Quick Take
After Tuesday's vote update, Kim De Serpa has won the District 2 Santa Cruz County supervisor seat narrowly over Kristen Brown, who conceded. De Serpa finished with a 722-vote lead over Brown, or 51% to 48%.
Tuesday, Dec. 3, 5:52 p.m. — Social worker and Pajaro Valley Unified School District board member Kim De Serpa has defeated Capitola Mayor Kristen Brown for the District 2 seat on the Santa Cruz County Board of Supervisors, Lookout has determined.
After the final tally of votes released by the county elections department Tuesday afternoon, De Serpa’s lead over Brown finished at 722 votes (12,823 to 12,101, or 51% to 48%).
“I’m just so pleased that the community has elected me for this office,” said De Serpa who began her run for the District 2 seat more than 15 months ago. Of the job before on the Board of Supervisors, she said, “I’m under no pretense that this is going to be easy. But I am a fierce advocate for people, and will do my best to make sure that District 2 gets its fair share always.”
Brown released a statement Tuesday: “Running for Supervisor has been one of the most challenging and motivating experiences of my life, and an absolute honor. While the results weren’t what we hoped for, I will of course respect the outcome of the election. It was a close race, as evidenced by the less than 3% gap between myself and my opponent. I’ve already reached out to congratulate her and wish her the best as she takes on this important role.”
In a statement released to the community acknowledging her victory, De Serpa said “With my 15 years on the school board and Kristen Brown’s 8 years on the Capitola City Council, this race featured two candidates well-prepared for governance. I want to honor and commend Kristen for her dedication and desire to serve District 2.”
County Clerk Tricia Webber’s office said Tuesday’s update was the last and the results are now official. All totaled countywide,136,505 votes have been counted.
“I am incredibly proud of the clean, honest, and fact-based campaign we ran,” Brown continued in the concession message emailed to Lookout. “I want to thank my supporters, volunteers, and everyone who believed in our vision for a stronger community. Though we came up short in this race, I remain committed to serving and advocating for our community as I have for the past 13 years.”
Brown and De Serpa finished first and second, respectively, in the March primary for the District 2 seat, which featured five candidates.
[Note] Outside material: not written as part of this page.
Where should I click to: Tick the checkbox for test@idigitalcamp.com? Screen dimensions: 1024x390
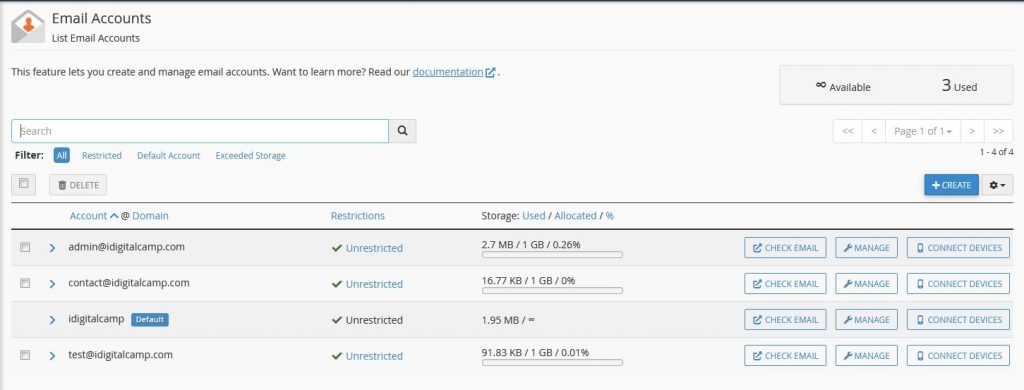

Despite finishing the primary with a lower vote total, De Serpa outperformed Brown in fundraising for the race as of the most recent round of campaign finance reports in late October.
Brown, 36, worked as an aide in the office of U.S. Rep. Sam Farr (among her co-workers in Farr’s office was De Serpa’s mother, Nancy). She then ran for Capitola City Council in 2016, becoming the youngest woman to serve on the council in its history. Though Brown grew up in Tracy, just southwest of Stockton, her family roots are deep in Capitola, where both her parents grew up and her grandparents ran a coffee shop on the Esplanade.
De Serpa, 57, has worked for years as a social worker, bringing her skills and experience to bear with Child Protective Services, Hospice of Santa Cruz County and the neonatal intensive care unit at Dominican Hospital. She grew up in the Salinas Valley in a single-parent household after her father was killed in a car accident while she was a toddler.
District 2 covers a broad section of Santa Cruz County from Capitola Village and Aptos to parts of Watsonville and down the coast to the Monterey County line at Pajaro Dunes. It also contains Freedom and Corralitos to the Santa Clara County line in the Santa Cruz Mountains.
The condition of the district’s roads emerged as a central issue of the campaign. De Serpa, who lives on Trout Gulch Road in Aptos, has made roads one of her top priorities, expressing her dismay at their condition and said that she would use Measure D and Measure X tax revenues to fix the roads. Brown talked about balancing priorities between the roads currently most in disrepair and those on the verge of being in disrepair.
De Serpa and Brown were on opposite sides of the controversial Coastal Rail Trail project, with De Serpa skeptical about the proposed passenger rail service and Brown having advocated strongly for the project.
The two also differed when it came to what to do about a long-running legal dispute between the county the California Coastal Commission and a Rio Del Mar homeowners association over whether a coastal walkway is public or private property. Brown has said she would strongly advocate for the path to be reopened to the public, while De Serpa has said she thinks the money spent on legal fees could be better used elsewhere.